Presented by Jerri Hiniker, Stratis Health, Matt Flory, American Cancer Society, Beverly Annis, quality improvement instructor, Sue Schneider, Renville County Hospitals and Clinics.

Operator: Good afternoon, ladies and gentlemen, and thank you for waiting. Welcome to the Cancer Screening Tips Conference Call. All lines have been placed on listen-only mode and the floor will be open for your questions and comments following the presentation.

Without further ado, it is my pleasure to turn the floor over to your host, Ms. Jerri Hiniker (ph). Miss Hiniker, the floor is yours.

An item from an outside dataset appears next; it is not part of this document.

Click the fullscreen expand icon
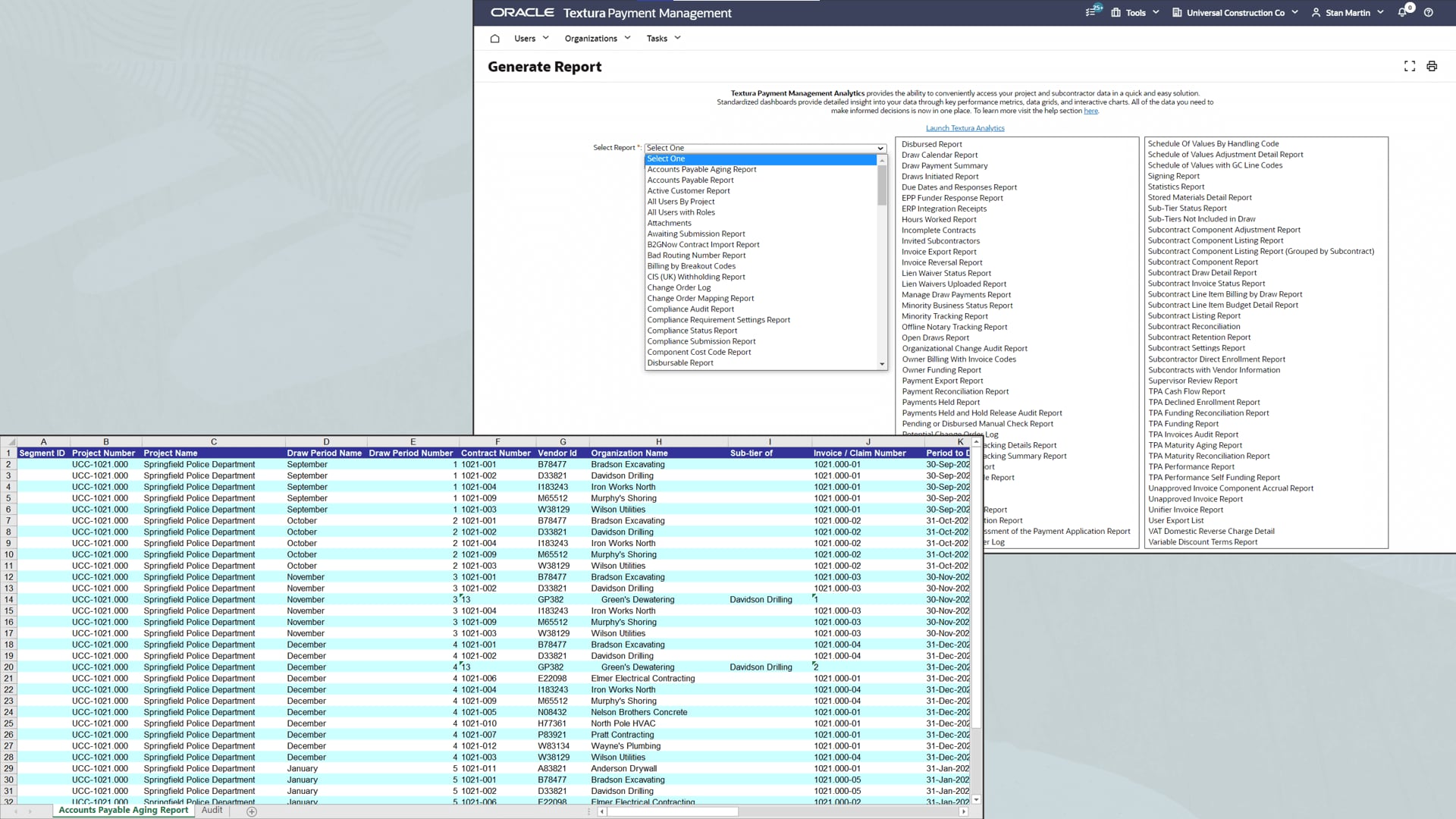Viewport: 1456px width, 819px height. [1410, 67]
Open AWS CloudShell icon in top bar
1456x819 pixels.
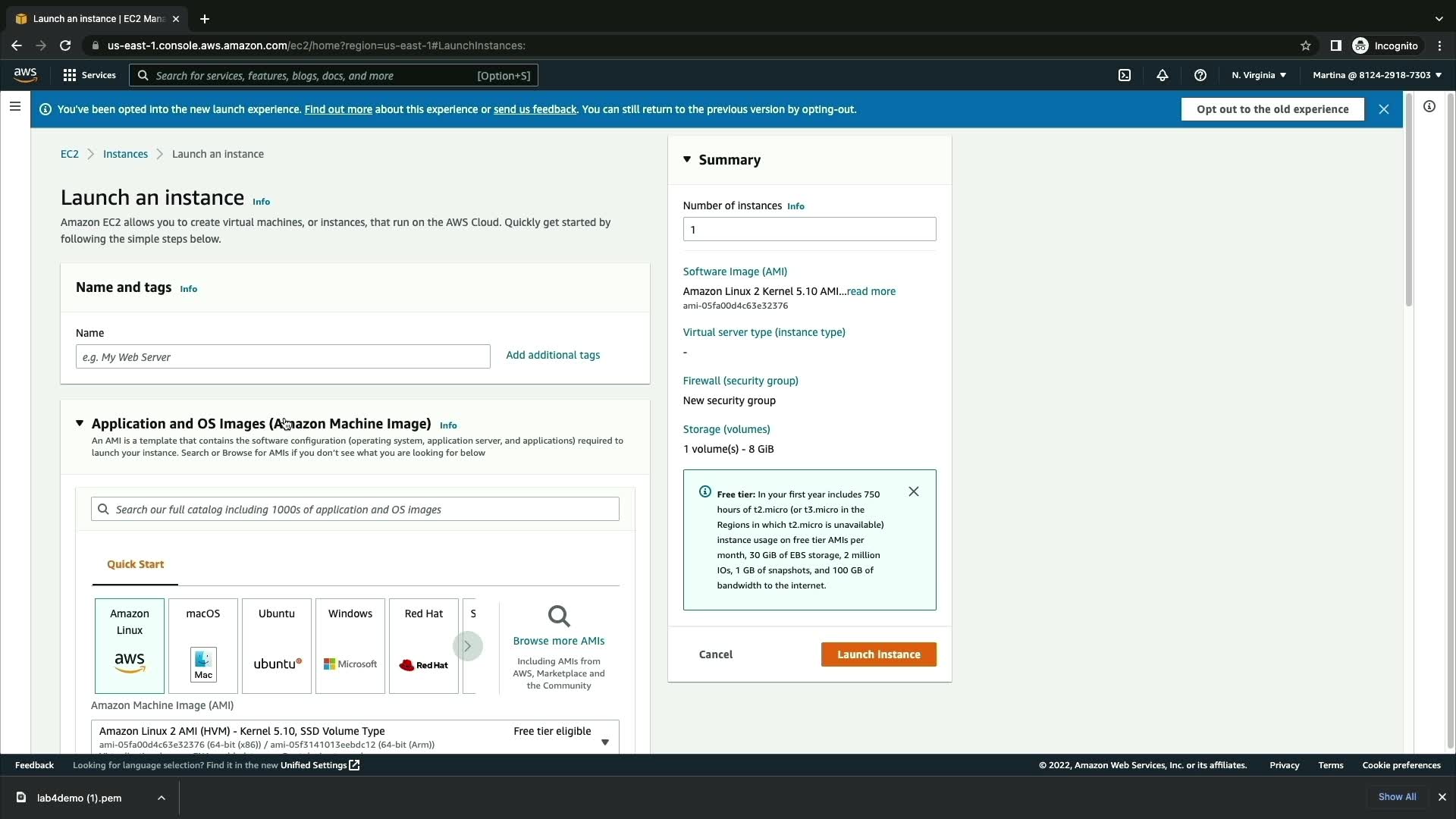coord(1125,75)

Jerri Hiniker:Thank you, Russ and welcome, everyone to our webinar this afternoon on improving colon cancer screening rates. I appreciate everyone taking the time out of their afternoon. We have a lot of exciting information to share with you and the presenters today will be Matt Flory, he is the Healthcare Partnership Director for the Midwest Division of the American Cancer Society; Beverly Annis, who is the Community and Quality Improvement Consultant and has worked with Minnesota Community Measurements on their Measurement and Reporting Committee; Sue Schneider, she is a Clinical coder in the Health Information Management Department for Renville County Hospitals and Clinics; and then myself, I'm a Program Manager at Stratis Health.

The webinar today is sponsored by Stratis Health, the American Cancer Society, Minnesota Community Measurement and Aligning Forces for Quality Improvement. And our objective for today are to describe cancer screening measures and procedures, identify tools and resources to help improve screening rates, and help you all develop plans to increase screening rates in your clinics.

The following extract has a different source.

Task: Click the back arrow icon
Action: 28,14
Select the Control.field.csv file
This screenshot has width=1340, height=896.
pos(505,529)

I just wanted to share with you that your lines, as you heard, are muted throughout the presentation. We will open up the lines at the end of the webinar, during our discussion portion, where you can ask questions. But I would also encourage everyone to please use the chat function, when we can also answer questions or save those questions for when we have the phone lines open.

So with that, I'm going to turn it over to Matt Flory and he will be talking about screening measures and tests.

Matt Flory:Thanks, Jerri. You can go ahead and move me to the next slide. I wanted to start by grounding our conversation today a little bit in the Minnesota Community Measurement measure for colon-cancer screening. Can I get the next slide, Jerri?

If you were to scroll down, one of the simple things that you see here is that a patient is considered up to date if they received one of three types of tests: a colonoscopy, a sigmoidoscopy, or a stool test. And I just want to ground the conversation in that measure and encourage you to think about the fact that any one of those three is an acceptable test. Next slide, Jerri?

So why not colonoscopy for everyone? Well, there are a couple of reasons. The first is that screening rates, based on just picking one test, like a lot of people do; they're not optimal. The rates are lower than we would like them to be. A colonoscopy doesn't meet with every patient preference. Some people are afraid of the bowel prep; they're afraid of invasive tests or they just aren't interested in it. But there can also be other barriers and limitations; for instance, perhaps there is not an endoscopist within a reasonable driving distance and if you're going undergo sedation you might need somebody to drive you. So even getting to ride to care is not always optimal.

In addition, the bowel prep requires some discomfort for patients and so if we were just to measure colonoscopy or just to recommend colonoscopy; patient compliance isn't always as high. But I also want to underscore the evidence and the guidelines; and this is true of all the consensus guidelines; it just doesn't support the idea that colonoscopy is the best test or the gold standard. There is certainly an argument that can be made, but colonoscopy does miss some lesions. There are some questions about efficacy in the proximal colon. There's a higher potential for patient industry and to some degree the test performance is dependent on whoever does the colonoscopy.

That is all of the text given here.